Samstag, 21. März 2015

Hommels Haematogen

Hier wohnte Hommel. Villa "Dem Schönen" in Zürich, heute Sitz eines Kunstgymnasiums.
(Sidonius/Wikicommons)
Kürzlich schaute ich ein Buch* mit 157 biografischen Kurzporträts durch: Martin Müllers "Adler bis Wesendonck. Deutsche und andere Ausländer in Zürich 1830 bis 1914" (Chronos Verlag). Darin wimmelt es von interessanten Gestalten. Zum Beispiel Adolf Hommel, 1851 in Chemnitz geboren, 1913 in Hanau gestorben. Er war zunächst Kaufmann in Russland, kam als spätberufener Medizinstudent nach Zürich, doktorierte, heiratete, zeugte mit seiner Gattin eine "reizende Kinderschar", wie es im Nachruf heisst. Ungeheuer reich, liess er sich in Zürich-Enge die Villa "Dem Schönen" bauen, ein Prunkgebäude nach Art der italienischen Renaissance; heute ist dort das Liceo Artistico untergebracht. Daneben besass Hommel eine Zweitvilla am Vierwaldstättersee und eine gigantische Kunstsammlung. Woher kam all das Geld? Von seinem Haematogen. So hiess ein aus Rinderblut stabilisiertes Präparat, das die Ärzte bei Blutarmut, Bleichsucht, Magengeschwüren, Malaria, Zuckerkrankheit und Rachitis verschrieben. Dank dem guten Hommel mussten empfindsame Bürgerinnen und Bürger sich nicht mehr krankheitshalber in den Schlachthof begeben und dort frisches Tierblut trinken. Wohlverdient, der Reichtum!

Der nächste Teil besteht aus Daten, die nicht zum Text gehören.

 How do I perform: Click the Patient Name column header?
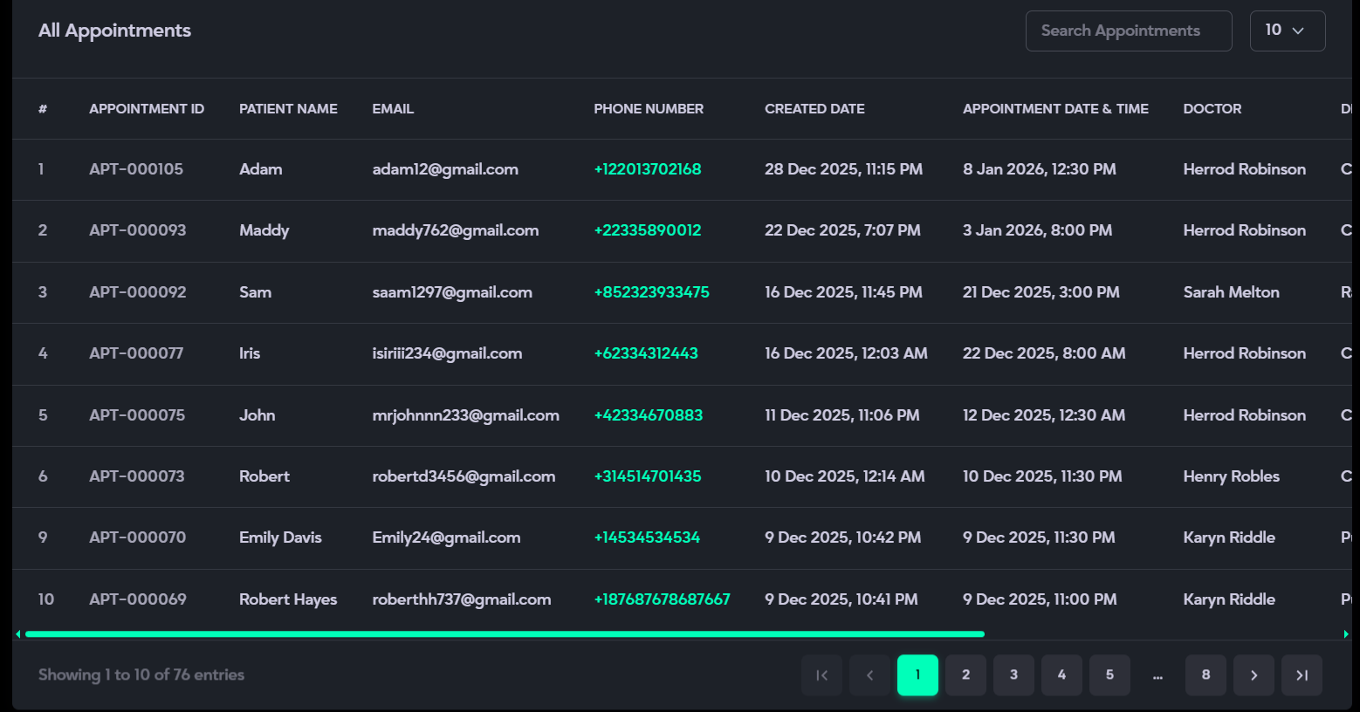[288, 109]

PS: Ich studierte das Buch für einen Artikel, der diese Woche erschienen ist. Er handelt von einer Zeit, als mehr als jede fünfte in Zürich lebende Person ein Deutscher war.

Freitag, 20. März 2015

Wenn die Bierleitung gefriert

Das Sigristenhaus auf seiner Homepage. (Screenshot)
Ich versprach vor einiger Zeit einen Eintrag zum Sigristenhaus, dem Dorfrestaurant von Illgau SZ. Hier ein paar Dinge, die es besonders machen:
  • Man kann Schnupperstunden buchen für chlefälä, zitherä, träntnä, Tubaksäckli büetzä.
  • Der dorfeigene Fakir Rodani, eigentlich Beat Bürgler, der im Winter auch als Schneeschuhtour-Führer agiert, ist ein Freund des Hauses.
  • Im Sommer kommen bisweilen Busse mit amerikanischen Touristen. Die Einheimischen zeigen dann an sogenannten "Ami-Abenden", was sie folkloremässig draufhaben.
  • Ein deutsches Ehepaar verbrachte hier schon über 30 Mal seine Sommerferien. Es feierte mit Kindern und Enkeln auch seine goldene Hochzeit im Sigristenhaus.
  • In sehr kalten Wintern froren im Keller des Restaurants die Leitungen ein. Nicht nur die fürs Wasser, sondern auch die Bierleitung. 
  • Erbaut wurde das «Sigristenhaus» im Jahr 1774 als Pfrundhaus. Schon früh wurde das heute denkmalgeschützte Haus zum Treffpunkt, wo man sich austauschen konnte. Daher  wurde 1907 das erste Telefon der Gemeinde Illgau im «Sigristenhaus» installiert.

Donnerstag, 19. März 2015

Wie gesund ist das grüne Cola?

Als Coca-Cola sein Cola Zero lancierte, machte ich, damals noch bei der Weltwoche, einen Geschmackstest; als Degustator konnte ich den Zürcher Weinhändler und Master of Wine Philipp Schwander gewinnen. Ein andermal schrieb ich in diesem Blog über das Appenzeller Goba-Cola, das mit Extrakten der Pflanze Stevia gesüsst wird. Gestern entdeckte ich im Regal meines Cööpleins in Zollikerberg Coca-Cola life - Ehrensache, mir einen Halbliter in der Petflasche zu kaufen und das Getränk zu probieren; es beruht auch auf Stevia. Ich fand es sehr okay. Übrigens wird bloss ein Teil des Zuckers durch Stevia ersetzt; "life" habe 36 Prozent weniger Kalorien, steht auf der Flasche. Erläutert wird die Kalorienreduktion im Kleingedruckten: "aufgrund von 36 Prozent weniger Zucker als die Mehrheit der mit Zucker gesüssten Colas in der Schweiz". Was für ein nebulöser Satz. Das Wort "Mehrheit" bereitet mir Schwindel. Sinnvoller wäre, den Zuckergehalt klipp und klar mit dem normalen Coci zu vergleichen. Hübsche grüne Etikette und nettes Substantiv "life" hin oder her macht mich das alles misstrauisch.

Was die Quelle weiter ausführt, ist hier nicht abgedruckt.